Net CO2 assimilation rate response of tomato seedlings (Solanum lycopersicum L.) to the interaction between light intensity, spectrum and ambient CO2 concentration

Abstract

Artificial lighting is complementary and single-source lighting for controlled Environment Agriculture (CEA) to increase crop productivity. Installations to control CO2 levels and luminaires with variable spectrum and intensity are becoming increasingly common. In order to see the net assimilation of CO2 based on the relationship between the three factors: intensity, spectrum and CO2 concentration, tests are proposed on tomatoes seedling with combinations of ten spectra (100B, 80B20G, 20B80G, 100G, 80G20R, 20G80R, 100R, 80R20B, 20R80B, 37R36G27B) seven light intensities (30, 90, 200, 350, 500, 700 and 1000 μmol·m-2 s-1) and nine CO2 concentrations (200, 300, 400, 500, 600, 700, 800 and 900 ppm). These tomato seedlings grew under uniform conditions with no treatments applied up to the moment of measurement by a differential gas analyzer. We have developed a model to evaluate and determine under what spectrum and intensity of light photosynthesis the Net assimilation of CO2 (An) is more significant in the leaves of tomato plants, considering the CO2 concentration as an independent variable in the model. The evaluation of the model parameters for each spectrum and intensity shows that the intensity has a more decisive influence on the maximum An rate than the spectra. For intensities lower than 350 μmol·m-2 s-1, it is observed that the spectrum has a greater influence on the variable An.

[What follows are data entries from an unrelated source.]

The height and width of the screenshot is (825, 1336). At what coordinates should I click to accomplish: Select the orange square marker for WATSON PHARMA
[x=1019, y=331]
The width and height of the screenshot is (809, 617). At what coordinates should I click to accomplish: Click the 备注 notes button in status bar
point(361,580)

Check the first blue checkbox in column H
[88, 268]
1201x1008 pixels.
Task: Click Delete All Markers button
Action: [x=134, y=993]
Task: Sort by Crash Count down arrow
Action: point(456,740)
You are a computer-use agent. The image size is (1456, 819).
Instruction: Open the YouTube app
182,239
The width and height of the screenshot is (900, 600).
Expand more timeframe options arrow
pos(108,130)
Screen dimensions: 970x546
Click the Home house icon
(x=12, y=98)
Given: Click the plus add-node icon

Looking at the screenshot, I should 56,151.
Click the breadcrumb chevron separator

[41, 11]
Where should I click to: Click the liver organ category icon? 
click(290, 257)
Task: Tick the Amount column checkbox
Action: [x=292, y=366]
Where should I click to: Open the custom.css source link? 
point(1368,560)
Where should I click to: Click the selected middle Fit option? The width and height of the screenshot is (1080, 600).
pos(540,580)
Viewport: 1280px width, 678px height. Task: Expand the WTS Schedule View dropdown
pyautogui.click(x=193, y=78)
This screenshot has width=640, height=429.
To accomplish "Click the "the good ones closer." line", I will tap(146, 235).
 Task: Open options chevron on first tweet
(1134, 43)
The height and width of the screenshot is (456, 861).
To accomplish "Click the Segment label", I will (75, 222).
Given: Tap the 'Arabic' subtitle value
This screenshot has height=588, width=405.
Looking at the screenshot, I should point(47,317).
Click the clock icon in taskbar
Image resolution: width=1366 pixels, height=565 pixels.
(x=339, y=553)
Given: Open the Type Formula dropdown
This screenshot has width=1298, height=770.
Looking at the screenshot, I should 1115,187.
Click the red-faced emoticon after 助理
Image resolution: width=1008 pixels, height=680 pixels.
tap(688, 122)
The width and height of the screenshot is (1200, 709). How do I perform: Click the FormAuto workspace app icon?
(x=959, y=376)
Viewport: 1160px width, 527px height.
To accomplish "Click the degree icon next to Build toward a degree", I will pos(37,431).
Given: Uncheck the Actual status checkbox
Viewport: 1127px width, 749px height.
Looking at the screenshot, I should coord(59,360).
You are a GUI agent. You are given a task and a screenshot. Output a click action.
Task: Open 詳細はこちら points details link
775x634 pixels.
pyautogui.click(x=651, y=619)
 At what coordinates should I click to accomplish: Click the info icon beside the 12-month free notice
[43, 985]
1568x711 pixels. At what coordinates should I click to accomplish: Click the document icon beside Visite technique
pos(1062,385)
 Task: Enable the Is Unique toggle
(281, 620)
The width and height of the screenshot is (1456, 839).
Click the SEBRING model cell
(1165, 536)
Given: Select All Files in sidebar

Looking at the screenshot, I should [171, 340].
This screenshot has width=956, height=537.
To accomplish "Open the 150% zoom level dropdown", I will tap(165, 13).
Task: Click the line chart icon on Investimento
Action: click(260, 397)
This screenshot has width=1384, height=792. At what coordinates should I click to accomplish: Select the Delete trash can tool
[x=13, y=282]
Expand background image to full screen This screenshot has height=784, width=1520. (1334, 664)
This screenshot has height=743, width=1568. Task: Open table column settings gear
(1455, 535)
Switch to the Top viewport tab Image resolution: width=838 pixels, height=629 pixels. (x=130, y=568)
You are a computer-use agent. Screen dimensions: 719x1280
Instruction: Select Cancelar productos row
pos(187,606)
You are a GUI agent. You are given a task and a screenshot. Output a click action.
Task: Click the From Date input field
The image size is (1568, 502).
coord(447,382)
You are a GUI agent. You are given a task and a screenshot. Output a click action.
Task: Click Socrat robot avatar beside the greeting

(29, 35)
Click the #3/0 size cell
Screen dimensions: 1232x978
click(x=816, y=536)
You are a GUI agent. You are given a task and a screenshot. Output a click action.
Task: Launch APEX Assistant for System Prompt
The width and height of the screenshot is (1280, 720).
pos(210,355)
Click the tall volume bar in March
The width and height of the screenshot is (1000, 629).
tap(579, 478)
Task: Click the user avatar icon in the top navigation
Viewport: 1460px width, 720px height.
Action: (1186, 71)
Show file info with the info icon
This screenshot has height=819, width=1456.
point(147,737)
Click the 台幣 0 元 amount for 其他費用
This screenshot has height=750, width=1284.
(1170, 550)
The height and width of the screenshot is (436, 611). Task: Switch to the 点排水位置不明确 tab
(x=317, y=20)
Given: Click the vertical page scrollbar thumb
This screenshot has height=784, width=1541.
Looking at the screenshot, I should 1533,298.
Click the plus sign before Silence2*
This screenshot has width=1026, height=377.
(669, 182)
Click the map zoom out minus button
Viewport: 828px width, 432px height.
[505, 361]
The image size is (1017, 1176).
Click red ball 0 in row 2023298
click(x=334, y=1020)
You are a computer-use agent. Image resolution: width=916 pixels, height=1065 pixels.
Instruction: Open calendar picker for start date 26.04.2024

The spectra with the best behaviour were 80R20B and 80B20R, which maintained An values between 2 and 4 (μmol CO2·m-2·s-1) above the spectra with the worst behaviour (100G, 80G20R, 20G80R and 37B36G27R) in practically all situations. Photosynthetic Light-Use Efficiency (PLUE) was also higher for the 80B20R and 20R80B spectra with values of 36,07 and 33,84 mmol CO2·mol photon-1, respectively, for light intensities of 200 μmol·m-2 s-1 and 400 ppm of CO2that increased to values of 49,65 and 48,38 mmol CO2·mol photon-1 for the same light intensity and concentrations of 850 ppm. The choice of spectrum is essential, as indicated by the data from this study, to optimize the photosynthesis of the plant species grown in the plant factory where light intensities are adjusted for greater profitability.